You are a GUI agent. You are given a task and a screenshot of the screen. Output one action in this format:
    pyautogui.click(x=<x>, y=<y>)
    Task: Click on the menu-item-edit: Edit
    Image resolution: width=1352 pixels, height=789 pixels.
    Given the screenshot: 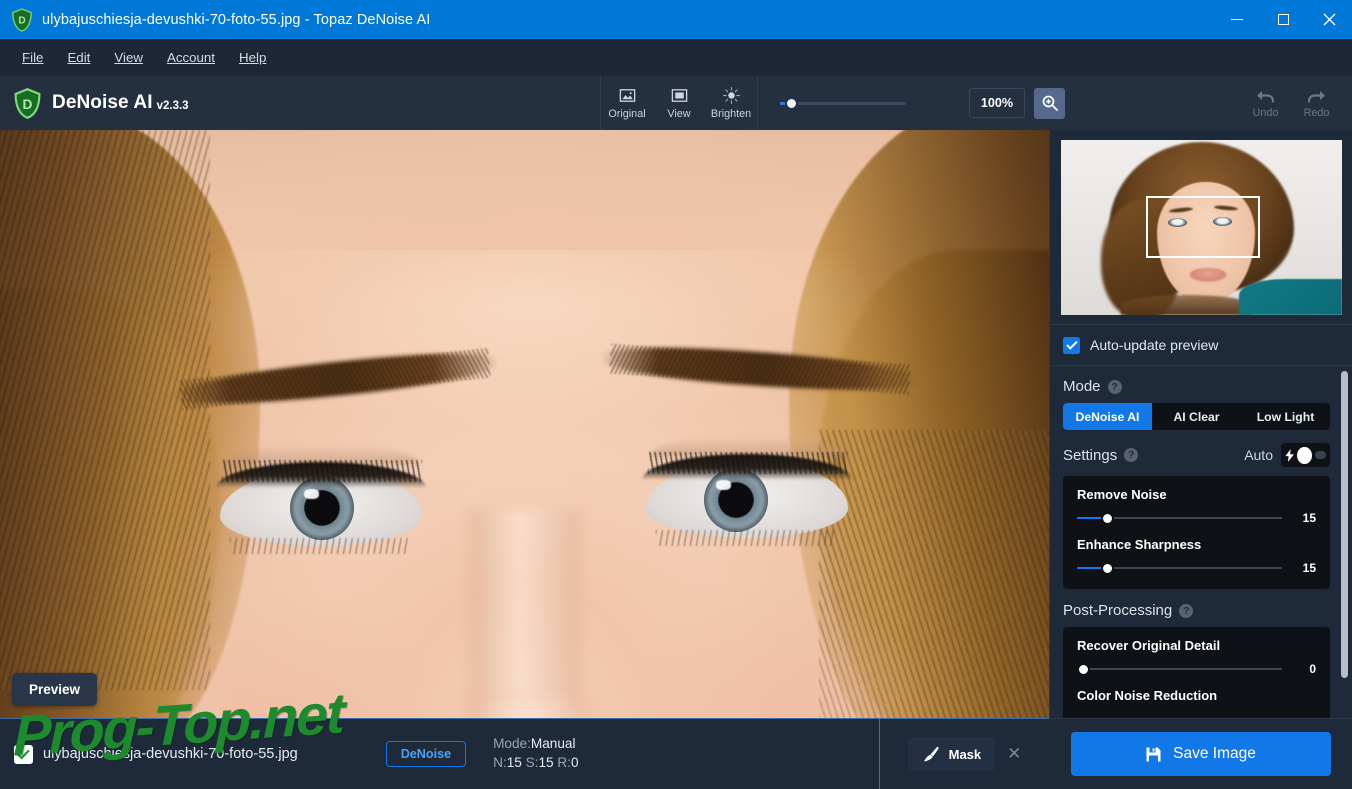 What is the action you would take?
    pyautogui.click(x=78, y=58)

^^^^

## PROBLEM DESCRIPTION
Put the lines from the start of the rows above through the line containing "Image resolution: width=1352", inclusive, into a Markdown table with the columns Number and Line. Leave out any blank lines.

## ANSWER SPACE
| Number | Line |
|---|---|
| 1 | You are a GUI agent. You are given a task and a screenshot of the screen. Output one action in this format: |
| 2 |     pyautogui.click(x=<x>, y=<y>) |
| 3 |     Task: Click on the menu-item-edit: Edit |
| 4 |     Image resolution: width=1352 pixels, height=789 pixels. |